Say nothing. Just stare at them for a full five seconds after they speak.
The silence of a well-informed patient is the most terrifying sound in medicine.
Interested in more discussions like this? Go to the Prostate Cancer Support Group.
My soon to be ex-doctor sneered when I was asking clarification questions. He never directly answers question and has a scribe as a witness with him. Flinches when I bring my wife with me.
Doesn't sound like a good fit. As a clinician in a different field who has been both loved and fired, I recently moved on from a practitioner because I realized his preferred style of practice and my preferred style of care did not match up well. No fuss, no blame. Of course, it's nice if we have options, which we don't always. Without options, maybe we have to dip from @hanscasteels well?
In these situations I try to keep in mind that part of my job as a patient is to motivate the practitioner to provide his/her best level of care in my situation. That often includes having sympathetic/kindly feelings toward me. I find delivering a written document answering as many questions (of theirs) as I can and highlighting specific questions I have often helps, since one of their besetting challenges is getting through their schedule expeditiously. I usually give it to the nurse when she takes bp and have a copy for myself to keep on track during the encounter.
Too funny- my wife’s cardiologist refers to me as her ‘lawyer’ when I show up at her visit; and she’s my ‘mouthpiece’ when she attends one of mine. But we love the guy and refer to him as ‘Pill Bill’ since handing out prescriptions seems to be the extent of his job.😆
🤣. Your doctor sounds like an AI! I understand Mayo Clinic is spending 5 billion to upgrade “technology”, so helpful for future patients for sure!
Doc Speak. My first 2 urologist were Classic Doc Talker. Nicely rude, same network and building. Since then we, my wife + me, base our oncologist and cancer medical providers based on kindness, humor, and likability.

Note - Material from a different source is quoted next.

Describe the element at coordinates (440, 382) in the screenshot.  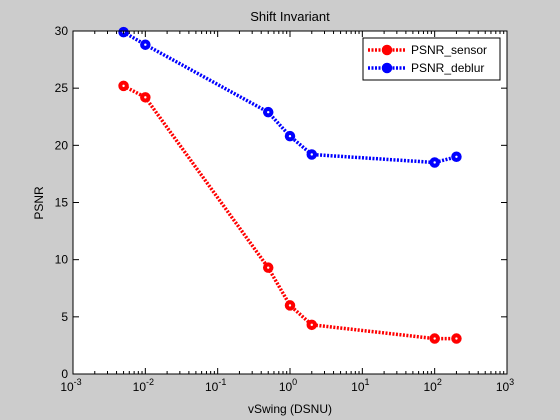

A tactic I use, spino, is to insist (without having experienced any overt pushback so far) that the pre-visit blood work results be available to me minimally a day or two before the scheduled 3-month/6-month visits, rather than the blood draw and results only on visit day and the results first presented to me at the visit. In this way, I am able to prepare questions about those current results beforehand. (Obviously, this requires my being available for the blood draw in advance, which not all may be able to do.)
That seems a wise route…
Great post thanks for putting this out there
Enjoy all of your posts. Looks like most oncologists are still in the weeds as to what is going on. They just don't know. That's O.K. but just say so please. Most of you have heard of or seen stickers on the doors of womens' rest room stalls.

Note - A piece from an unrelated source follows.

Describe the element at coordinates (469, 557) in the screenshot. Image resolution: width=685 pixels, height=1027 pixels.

"Are you being sex trafficed." "help with drugs or other problems" "are you in an abusive relationship" With approprate contact #'s for help. I thought that one posted over urinals in the mens' room of major stadiums " To read :Trouble starting or stopping? Weak stream? Burning sensation" Blood in urine? Pain when urinating? " It might be prostate cancer or inflamation of prostate itself." Please get your PSA checked! Simple, low cost helpful fix it seems to me. These would get men thinking about same without talking with other men. Usually a very difficult subject. Radiation oncologist's reply: "That wouild cause panic" WTF indeed!!! Are so many Oncologists really unable to think outside the box and do the obvious?
Definitely. I can get those results from the labcorp portal, one day after blood draw, and I include it in my writeup with the list of prior blood draws in sequence.